At 69, the venerable Robert Altman is on wickedly irreverent, misanthropic form, following up The Player with his most complex, kaleidoscopic slices-of-life picture since Nashville. Adapted from a collection of Raymond Carver's distinctively downbeat short stories — although Carver suggested more empathy with his people than Altman can muster — it's a masterful collage of Los Angeles as a madhouse, echoing, but vastly improving upon, Lawrence Kasdan's Grand Canyon.

Embodying society's ills, 22 key characters' lives parallel or interconnect comically, tragically, and very bizarrely through everyday incidents, work, sex, blood relations, swimming pools, lies, an abandoned dog, murder, suicide and even an earthquake. Weary waitress Lily Tomlin, for example, runs down the son of upscale housewife Andie MacDowell and TV commentator Bruce Davison, necessitating the skills of surgeon Matthew Modine while oblivious baker Lyle Lovett is icing the child's birthday cake. Jennifer Jason Leigh sells phone sex while husband Chris Penn cleans pools, and cop Tim Robbins issues traffic tickets when he isn't bedding Peter Gallagher's ex-wife, Frances McDormand, or abusing his own wife, Madeleine Stowe.
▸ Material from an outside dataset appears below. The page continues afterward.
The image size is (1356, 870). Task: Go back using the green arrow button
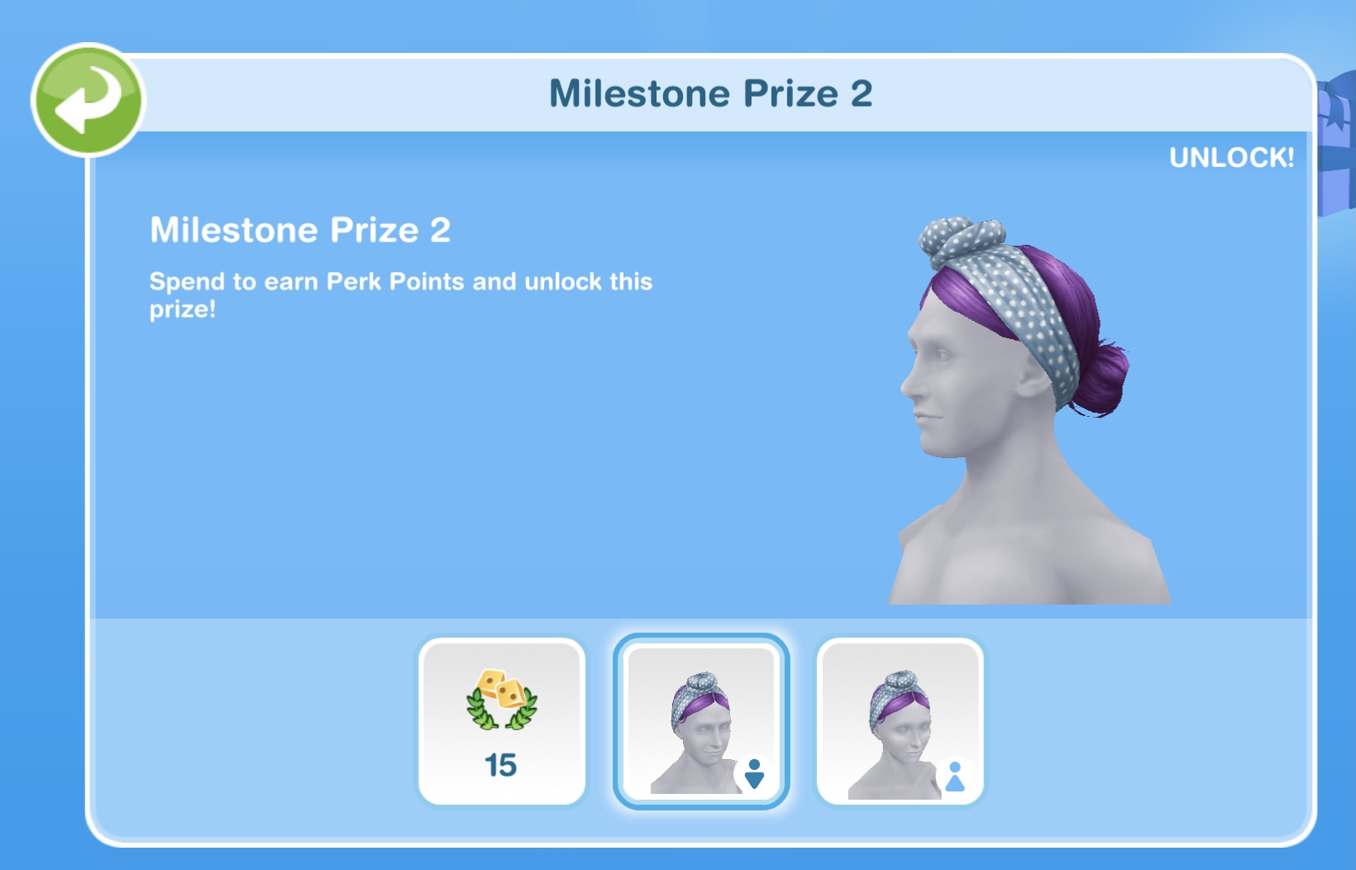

Round and round they go in smoggy suburban Sodom to a jazzy soundtrack under Altman's sharp, malevolent gaze, like synchronised swimmers being swept together towards cataclysmically spectacular falls. The hectic company — rewarded jointly for their work at the Venice Film Festival — is a be-there-or-be-square ensemble that ranges from Jack Lemmon to Robert Downey Jnr., to musicians Lovett, Tom Waits, Huey Lewis and Annie Ross (whose mother-daughter strand in the proceedings, with Lori Singer as her unhappy, weird offspring, is the one that doesn't mesh entirely satisfactorily with the other "prisoners of life").

In its eventful, almost entirely gripping three hours of satirising vice and folly, this is guaranteed to offend some with its parade of oppressed, depressed or gratuitously naked women and selfish, obsessed or otherwise awful men. More, however, are bound to be struck by the penetration and skill with which Altman has pulled off a heartless but heady — and very happening — film.

Cool, clever and complex, Altman succeeds in bringing out the best from a highly talented cast.